- **Short task**
Count the lines in the entries below that contain the string "width", matching case exactly. Give only the number.

- **Material provided**
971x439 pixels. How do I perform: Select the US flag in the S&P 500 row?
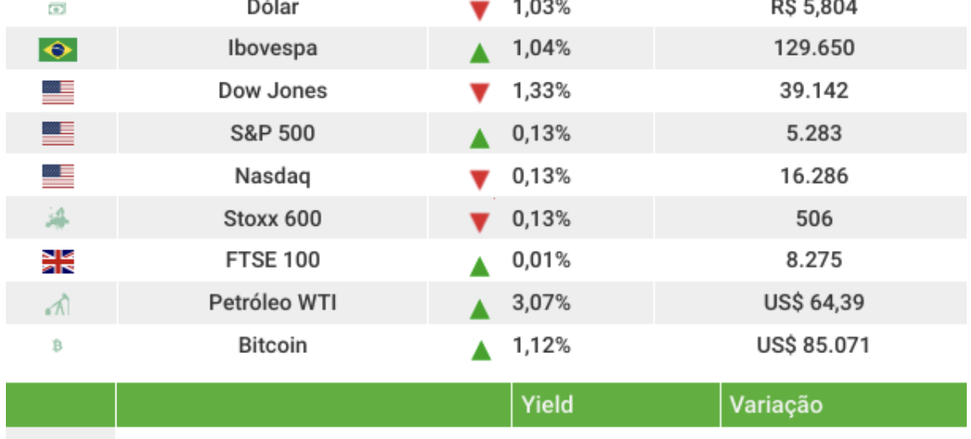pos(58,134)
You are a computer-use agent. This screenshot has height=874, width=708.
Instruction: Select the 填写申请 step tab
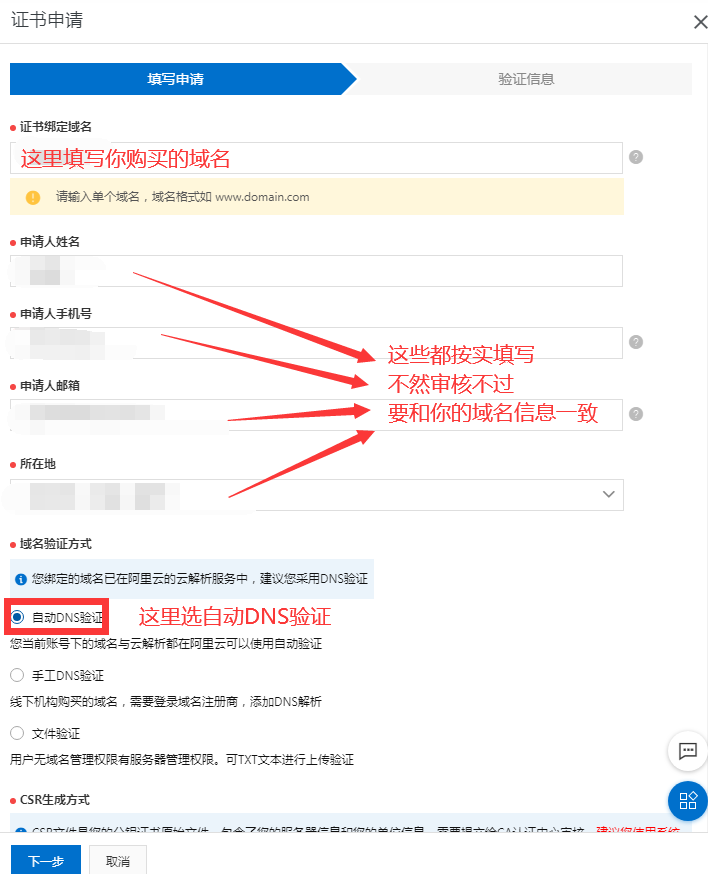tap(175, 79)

* * *

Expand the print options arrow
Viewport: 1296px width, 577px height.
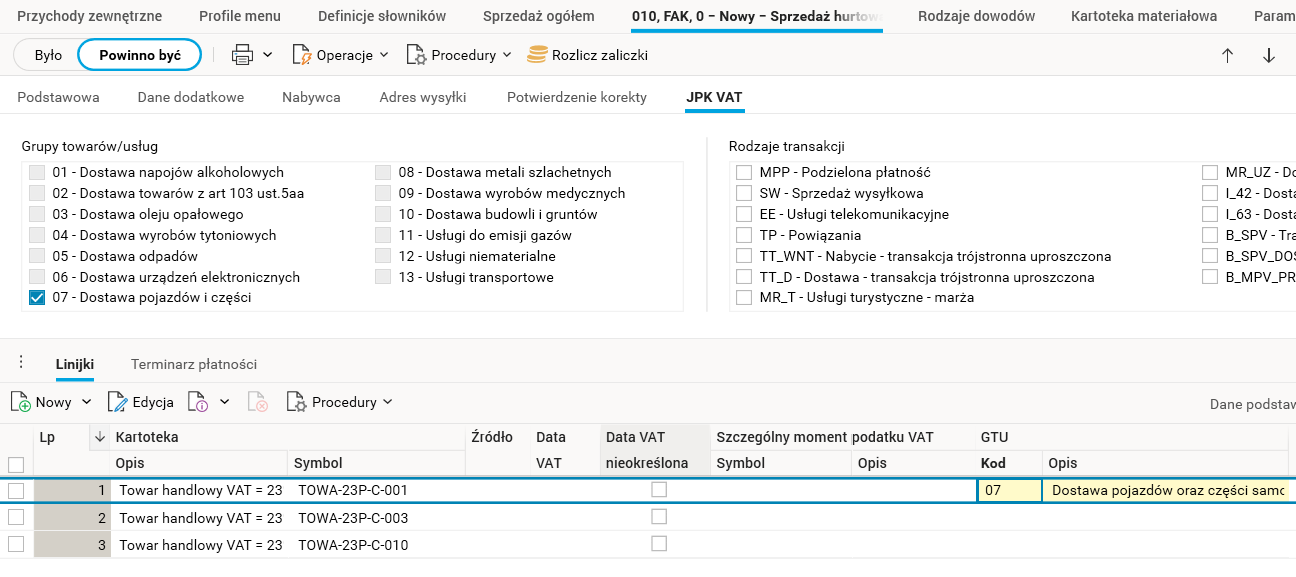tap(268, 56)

- **Written reply**
2